Moneen Cuchulainn's Irish Pub, Mississauga ON, November 1
Published Nov 02, 2016A funny thing happens when there's no stage at a show; a thin invisible barrier between the crowd and performers forms, an unspoken platform rises. So it was when Moneen took to the corner of Cuchulainn's Irish Pub in Streetsville (now a neighbourhood of Mississauga), a pillar that bisected the performance area serving as the line in the sand.
Yet, the barrier nearly ceased to exist as the band played, as eager fans thrust their cell phones across the invisible barrier to film and the crowd swayed under the weight of crowd surfers and ceiling crawlers. Yes, the small pub was ill-equipped to handle a band like Moneen, but that's exactly what made it the perfect venue for their return. Less than 24 hours before the event — a party for tattoo shop Skintricate's fifth birthday — started, the previously public show went guest list only due to immense interest threatening to fill the venue and then some.
And filled it was. From the second Moneen began "Don't Ever Tell Locke What He Can't Do," they were thrashing about their makeshift stage and sometimes off of it, with vocalist/guitarist Kenny Bridges taking the explosive opening like a race's starting pistol, bolting into the crowd and stomping at (not quite on) the errant balloons that sometimes made their way into the band's space. As it was on their excellent 2006 album The Red Tree, they followed with "If Tragedy's Appealing, Then Disaster's An Addiction," continuing the energetic emo.

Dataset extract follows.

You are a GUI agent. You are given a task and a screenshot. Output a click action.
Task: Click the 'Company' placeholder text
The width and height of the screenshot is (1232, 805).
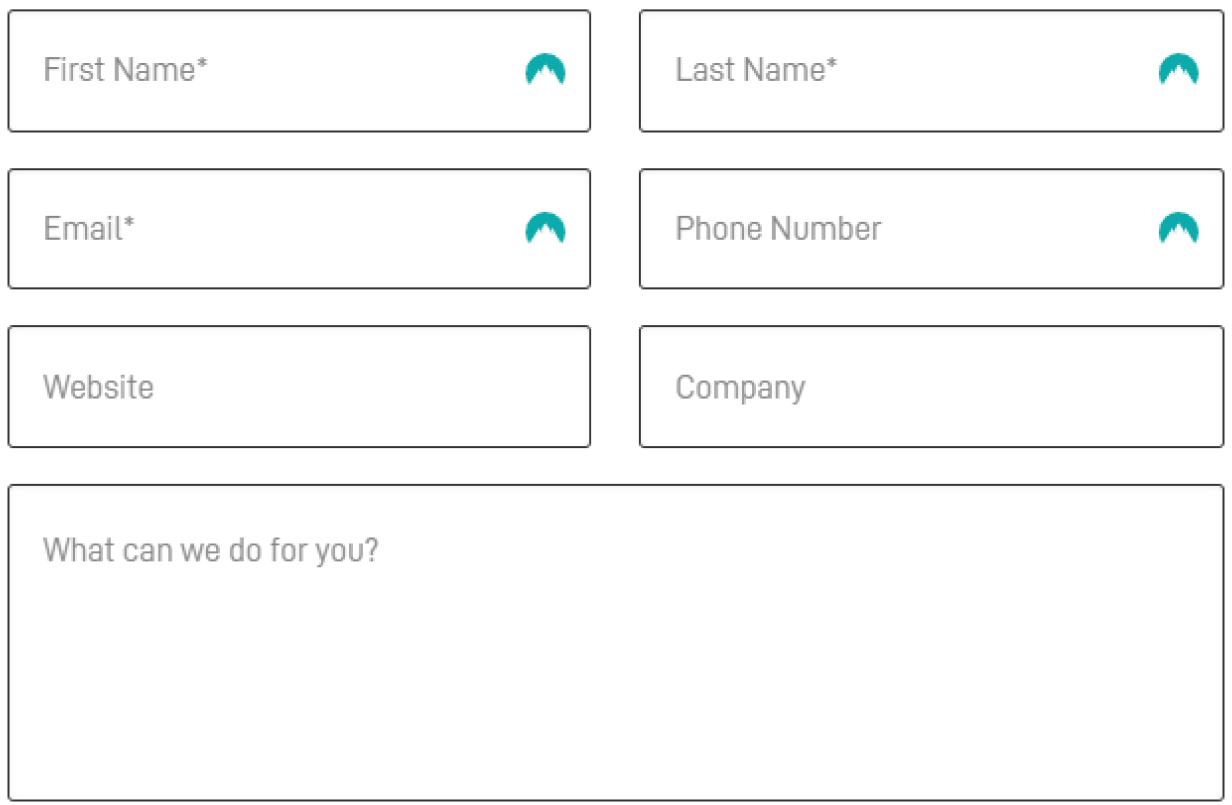pyautogui.click(x=741, y=389)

The band didn't just play off the crowd, though; Bridges and guitarist/vocalist Chris "Hippy" Hughes (henceforth referred to as Hippy) traded chanting "We want it all!" back-and-forth during "Are We Really Happy With Who We Are Right Now?", accentuating the importance of dual-vocals (even tri- sometimes, when bassist Erik Hughes chimed in) in their music. Between Bridges and Hughes nearly colliding as they bounced around, Hippy whipping his guitar off and spinning it on the floor, drummer Peter Krpan's focused flailing and Bridges literally headbanging his hat off before rolling around on the floor, the visual chaos stood in stark contrast with the tight tones coming out of the speakers.
As promised, the band went way back in their discography and brought a song from debut EP Smaller Chairs for the Early 1900s, "This Year I've Had Enough," to life, alongside "What the Weatherman Forgot to Tell You" and "No Better Way to Show Your Love Than a Set of Broken Legs" from followup LP The Theory of Harmonial Value. It all led up to the release's quintessential track, set-closer "The Passing of America," during which touring member Haris Cehajic relieved Bridges of his guitar so the singer could disappear into the throng.
Impromptu covers of Green Day's "Basket Case," some Nirvana and an a cappella cover of Backstreet Boys' "I Want It That Way" followed — Hippy was at the bar, having exited midway through a cover of Jimmy Eat World's "Bleed American" — and were performed to various stages of completion. It may have taken away some of the performance's cohesive magic, but it certainly fit in with the party vibe.
But the party wasn't just for Skintricate; 10 years since their now-classic The Red Tree album, it was a celebration of Moneen that demonstrated, by pouring sweat and emotion into their performance, why they've stood the test of time better than so many of their peers.